- TASK ITEM:
Only the lines holding the string "Science" are needed; copy each of them from the data.

-- DATA UNDER STUDY follows --

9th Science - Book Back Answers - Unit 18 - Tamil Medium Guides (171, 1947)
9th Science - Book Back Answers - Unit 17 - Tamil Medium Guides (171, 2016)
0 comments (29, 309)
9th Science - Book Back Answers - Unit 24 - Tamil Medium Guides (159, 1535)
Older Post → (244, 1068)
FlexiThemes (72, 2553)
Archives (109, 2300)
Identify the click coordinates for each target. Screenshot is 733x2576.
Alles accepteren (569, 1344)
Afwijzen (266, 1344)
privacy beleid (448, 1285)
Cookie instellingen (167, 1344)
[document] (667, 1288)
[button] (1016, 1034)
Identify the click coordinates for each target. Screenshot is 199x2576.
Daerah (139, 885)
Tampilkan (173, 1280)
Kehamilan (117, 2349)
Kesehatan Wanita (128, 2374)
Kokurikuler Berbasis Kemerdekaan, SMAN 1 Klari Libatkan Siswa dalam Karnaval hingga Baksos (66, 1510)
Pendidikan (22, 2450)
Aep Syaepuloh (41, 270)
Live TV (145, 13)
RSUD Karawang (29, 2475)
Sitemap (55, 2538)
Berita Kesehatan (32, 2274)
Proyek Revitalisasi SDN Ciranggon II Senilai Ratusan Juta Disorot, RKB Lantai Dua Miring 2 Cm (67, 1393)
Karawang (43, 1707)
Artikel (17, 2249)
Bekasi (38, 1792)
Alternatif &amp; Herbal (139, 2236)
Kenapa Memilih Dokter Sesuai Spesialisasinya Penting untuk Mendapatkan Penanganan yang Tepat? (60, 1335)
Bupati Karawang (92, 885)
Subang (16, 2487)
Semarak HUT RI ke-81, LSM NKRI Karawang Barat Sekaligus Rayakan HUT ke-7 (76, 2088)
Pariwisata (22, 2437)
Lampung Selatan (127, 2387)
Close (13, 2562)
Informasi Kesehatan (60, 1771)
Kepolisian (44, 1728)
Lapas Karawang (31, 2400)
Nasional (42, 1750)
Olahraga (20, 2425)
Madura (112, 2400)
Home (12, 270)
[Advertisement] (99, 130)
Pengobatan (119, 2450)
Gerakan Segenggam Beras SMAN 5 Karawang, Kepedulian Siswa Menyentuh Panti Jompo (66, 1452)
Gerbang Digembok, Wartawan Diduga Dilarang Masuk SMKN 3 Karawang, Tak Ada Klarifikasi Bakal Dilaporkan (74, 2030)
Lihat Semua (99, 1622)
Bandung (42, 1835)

-- DATA UNDER STUDY concluded --

- OUTPUT OF THE TASK:
9th Science - Book Back Answers - Unit 18 - Tamil Medium Guides (171, 1947)
9th Science - Book Back Answers - Unit 17 - Tamil Medium Guides (171, 2016)
9th Science - Book Back Answers - Unit 24 - Tamil Medium Guides (159, 1535)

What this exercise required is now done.